Tal es la interpretación general de esta legendaria superstición que ha
procurado tema para muchas historias descabelladas en aquella región de
aparecidos; siendo conocido el espectro en todos los hogares por el
nombre de El jinete sin cabeza del valle encantado.

Es digno de notarse que la propensión visionaria de que he hablado no se
limita solamente a los naturales de la comarca, sino que se la asimila
inconscientemente todo aquel que reside allí por algún tiempo.

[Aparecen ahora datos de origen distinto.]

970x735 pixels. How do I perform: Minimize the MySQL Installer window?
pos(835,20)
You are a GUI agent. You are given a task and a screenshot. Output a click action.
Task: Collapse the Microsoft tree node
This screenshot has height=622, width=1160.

Por más
despierta que haya sido una persona antes de penetrar en la región de
los sueños, es seguro que se apropiará en poco tiempo la influencia
encantada del ambiente, volviéndose fantástica, fingiendo quimeras y
viendo aparecidos.

Menciono con todo elogio este pacífico retiro, pues que en estos
apartados rincones holandeses, escondidos acá y allá en el gran estado
de Nueva York, se conservan las antiguas costumbres, población y
hábitos, mientras los barre inadvertidos en otros lugares el impetuoso
torrente de inmigración y progreso que provoca incesantes cambios en la
agitada vida de la nación. Son como aquellas fajas de agua tranquila que
bordean algún tumultuoso arroyo, donde permanecen quietamente al ancla
burbujas y pajas meciéndose con suavidad en su improvisado puerto sin
ser molestadas por el flujo de la corriente. Aun cuando han transcurrido
muchos años desde que me desprendí de las letárgicas sombras del valle
encantado, me pregunto si encontraría todavía los mismos árboles y las
mismas familias vegetando en su abrigado seno.